Senators Mark Warner, a Democrat from Virginia, and Mike Crapo, a Republican from Idaho, put out a joint statement on March 16 opposing the executive order. They lead the Senate’s Community Development Finance Caucus and say the CDFI Fund has been a success, claiming that it pulls in at least $8 in private funding for every $1 from the government.

Hilda Kennedy, founder and president of AmPac Business Capital, a CDFI based in Ontario, California, sees the fund as a lifeline for small businesses that banks and traditional lenders overlook. Since 2018, AmPac has received $5.2 million in awards from the program, money she says has had a game-changing impact on the local community. She says the program flew under the radar for years, but the pandemic made its importance clear. When banks were overwhelmed and struggling to serve their customers, small businesses with 20 or fewer employees were left scrambling. It was CDFI lenders that stepped in and got the small businesses the financing they needed through the Paycheck Protection Program.

But there’s more at stake, says Kennedy.

Without the program, many small businesses wouldn’t just lose access to capital, they’d lose the hands-on support that CDFIs offer. “Quite frankly, banks and traditional lenders rely on CDFIs to provide that support to local small businesses,” says Kennedy.

Bolstering Kennedy’s argument is a 2014 study by the Federal Reserve Bank of Cleveland which examined whether the CDFI Fund effectively boosts lending in low-income communities. It found that for every dollar in grants awarded, 45 cents was loaned out in the first year, with that number growing to $1.60 within three years. The study also concluded that CDFI-supported lenders increased their overall lending by about 3% compared to similar institutions that did not receive funding. Researchers noted that this growth suggests the program successfully channels capital into underserved areas, reinforcing the argument that CDFIs help bridge gaps where traditional banks hesitate to lend.

Not everyone thinks it’s so clear-cut. The lenders benefiting from the program have every reason to talk their book, and critics argue that handing out grants creates a moral hazard. Lenders may be incentivized to issue more loans just to attract more funding. Beyond that, proponents arguing for the program’s effectiveness rely on the idea of a multiplier effect, where each grant dollar supposedly generates far more in economic activity. That may be true, but the math is fuzzy.

One 2019 study from researchers at Florida Gulf Coast University and West Virginia University found little evidence that CDFI funding significantly boosts small business activity. Researchers examined the program’s impact and concluded, “For the CDFI programme, we do not find any consistent evidence of an effect on new business activity.” However, they noted that the lack of measurable impact might be due to the relatively small size of the funding rather than a failure of the program itself. If the grants are too limited, they may not be enough to drive large-scale economic change.

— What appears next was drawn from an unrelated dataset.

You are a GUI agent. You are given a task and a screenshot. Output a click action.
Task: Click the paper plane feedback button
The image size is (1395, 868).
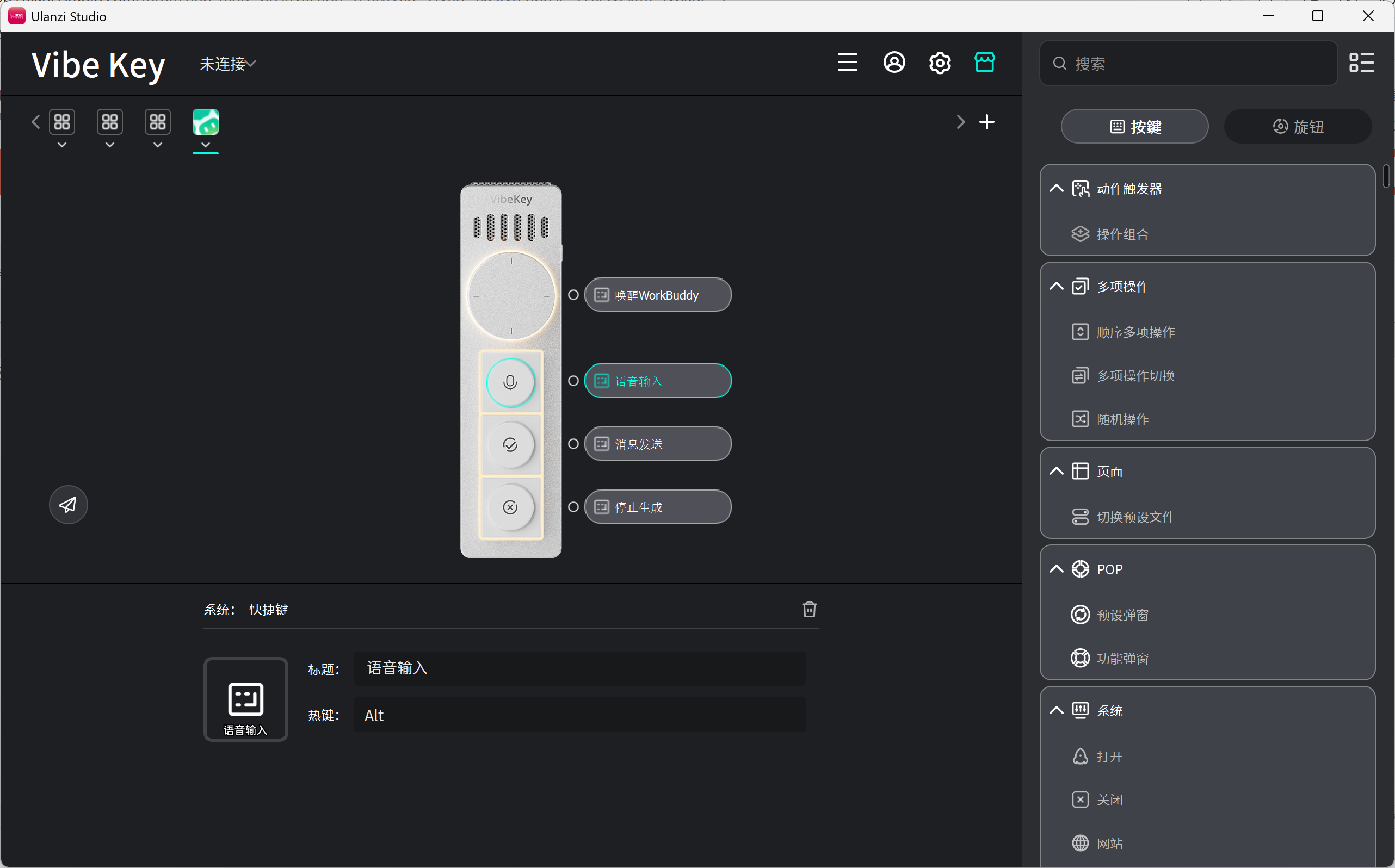(x=68, y=505)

Joel Griffith, a policy advisor at Advancing American Freedom, a conservative think tank founded by former Vice President Mike Pence, sees the CDFI Fund as unnecessary. He argues that access to financing simply isn’t a major concern for most small business owners, citing polling data from the National Federation of Independent Business showing that hardly anyone lists it as a pressing issue. The vast majority of small business lending, he says, already happens through private banks or the Small Business Administration, making the CDFI Fund redundant. More than that, he worries the CDFI Fund is just another example of “cronyism,” funneling taxpayer dollars to politically connected lenders.

What happens next is unclear. The Treasury Department, which oversees the CDFI Fund, has until March 21 to review its programs and cut those without statutory authorization.

Griffith doesn’t expect the CDFI Fund to disappear anytime soon, whether he likes it or not.

“There’s significant limitations to what the executive branch can do without Congress actually getting on board,” he says.